With many parents working from home — and with many other “outside the home” activities on hold for family members of all ages — the majority of teens reported increased family time. A total of 56% of them said they were spending more time talking to their parents than they had before the pandemic, and 54% said their families now ate dinner together more often. In addition, 46% reported spending more time with their siblings.

Perhaps most striking was that 68% of teens said their families had become closer during the pandemic.

Those increases in family time are linked to positive mental health outcomes among surveyed teens, the study reported. Only 15% who said their families had become closer during the pandemic were depressed, compared to 27% of those who did not believe their families had become closer.

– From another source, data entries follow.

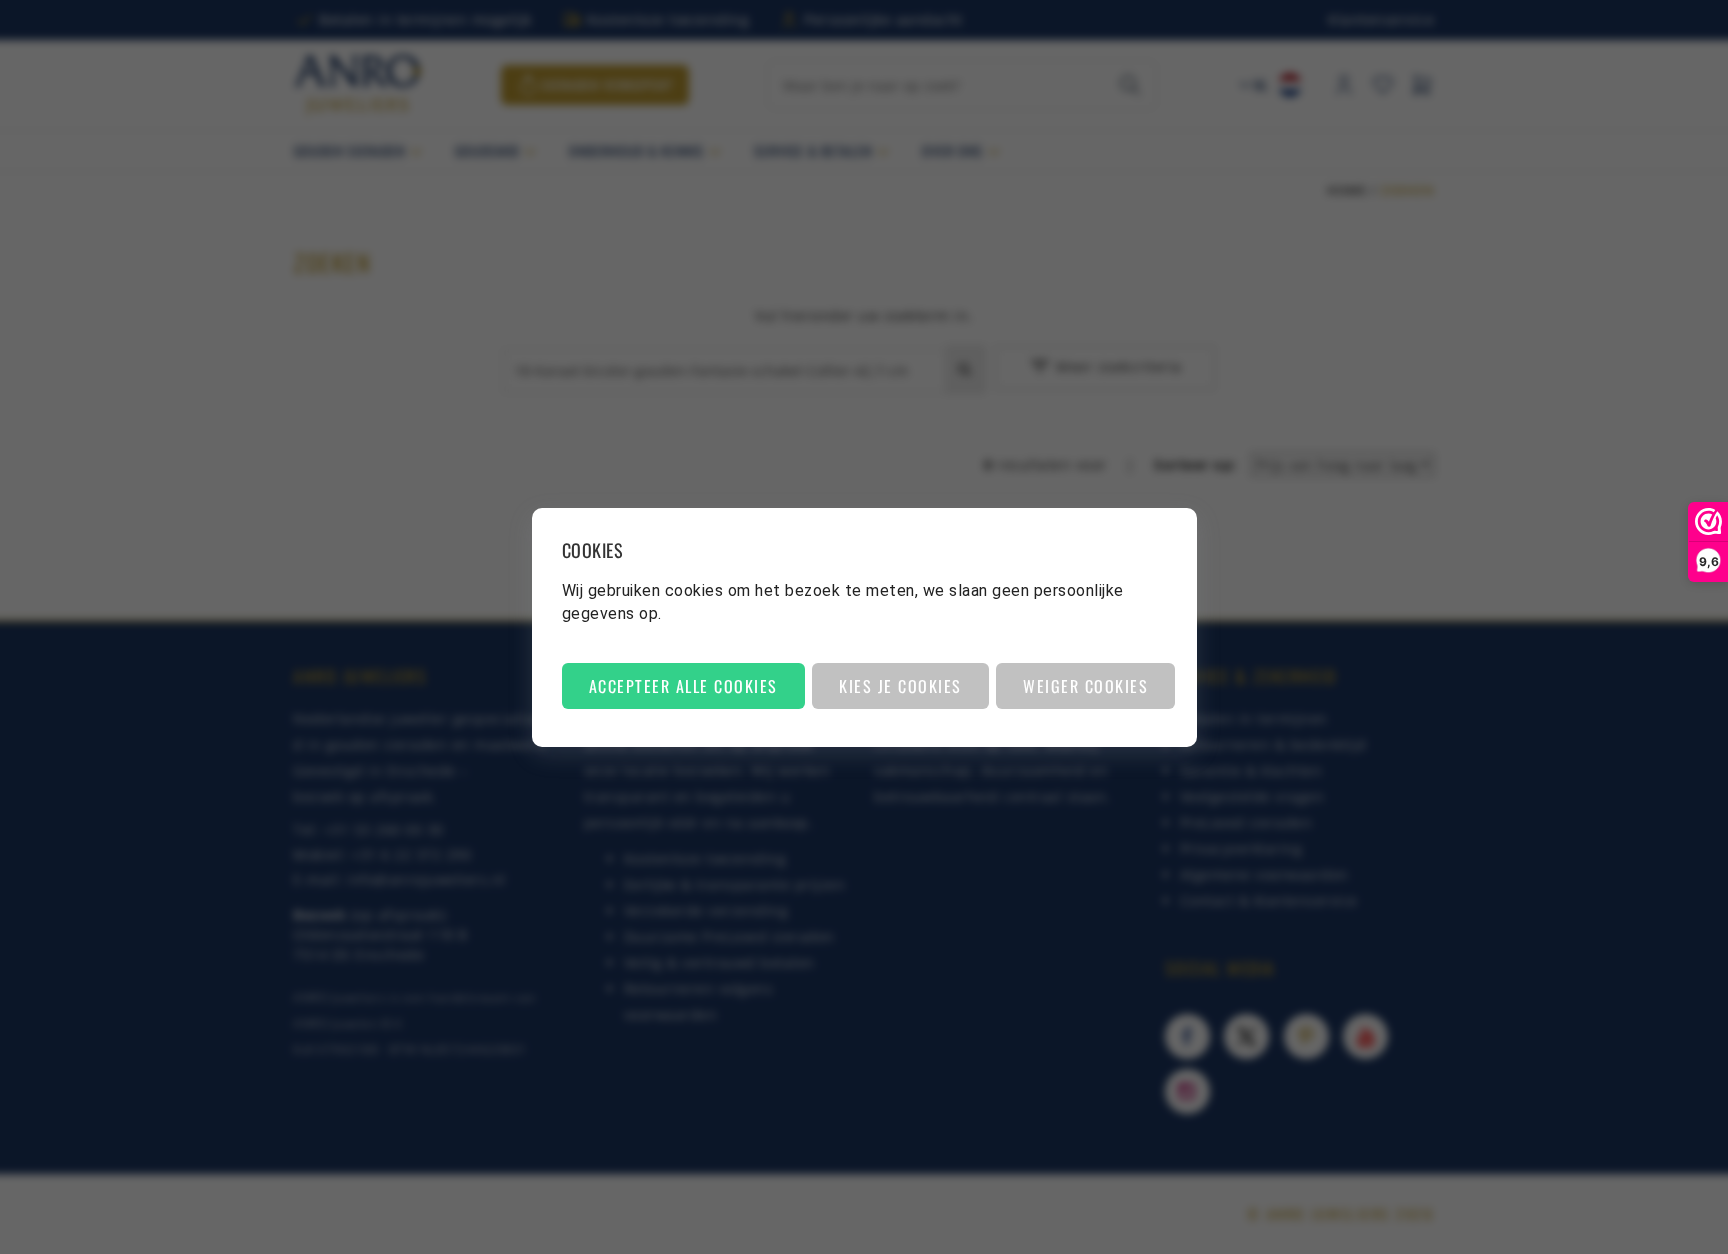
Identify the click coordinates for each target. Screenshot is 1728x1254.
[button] (683, 686)
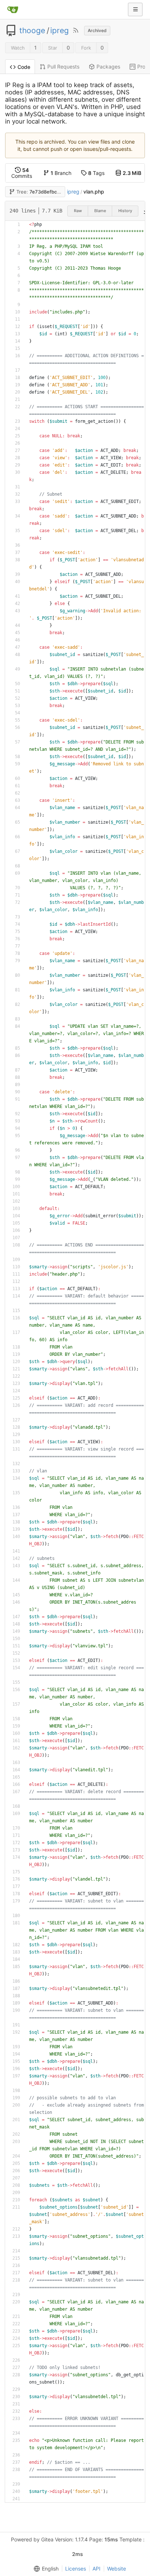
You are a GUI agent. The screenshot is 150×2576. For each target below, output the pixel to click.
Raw (78, 210)
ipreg (59, 30)
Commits (21, 173)
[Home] (12, 9)
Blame (100, 210)
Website (116, 2568)
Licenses (75, 2568)
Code (23, 67)
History (125, 210)
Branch (61, 173)
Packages (108, 66)
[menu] (45, 2568)
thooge (32, 30)
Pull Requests (63, 66)
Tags (96, 173)
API (96, 2568)
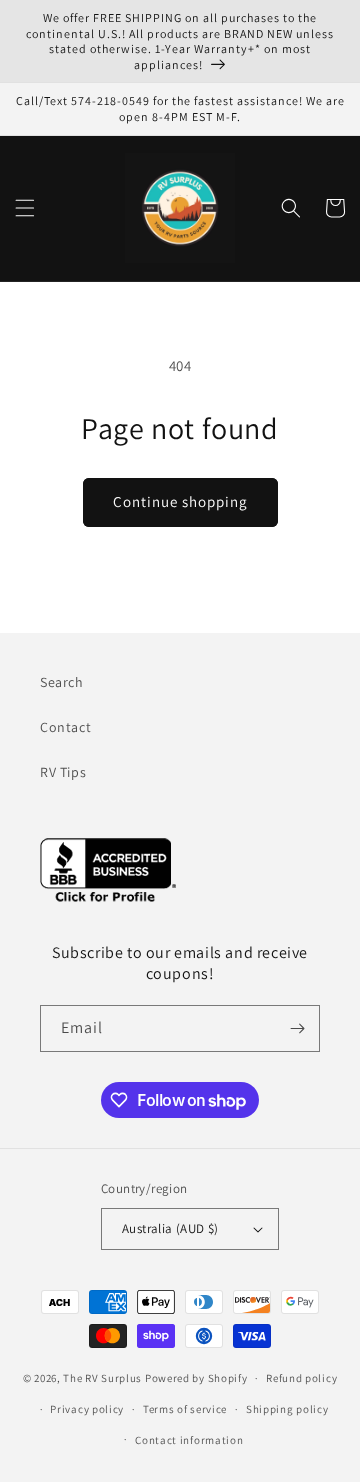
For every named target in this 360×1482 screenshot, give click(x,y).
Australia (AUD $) (170, 1228)
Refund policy (301, 1378)
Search (62, 682)
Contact (65, 727)
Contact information (189, 1440)
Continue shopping (180, 501)
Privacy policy (87, 1409)
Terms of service (185, 1409)
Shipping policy (287, 1409)
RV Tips (63, 772)
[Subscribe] (297, 1028)
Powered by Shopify (196, 1378)
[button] (25, 208)
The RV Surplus (102, 1378)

“There is such a strong family-focus found in this study,” said Coyne.

As a parent, the BYU professor hopes the data found in the study will prompt her own family “to slow down and focus on what matters most” long after the pandemic has passed.

Another significant finding from the study is that teens from two-parent families were least likely to be depressed, both before and during the pandemic.

“This is consistent with other research on child well-being and suggests that teens in two-parent families are more likely to benefit from the additional attention and financial resources that two parents can invest in adolescents,” the report concluded.

Coyne added she has deepened regard for the resilience of young people to handle COVID-19 and whatever challenge comes their way, particularly when they enjoy the support of a loving family.

In the midst of a global pandemic, many reported feeling like a stronger and more resilient person.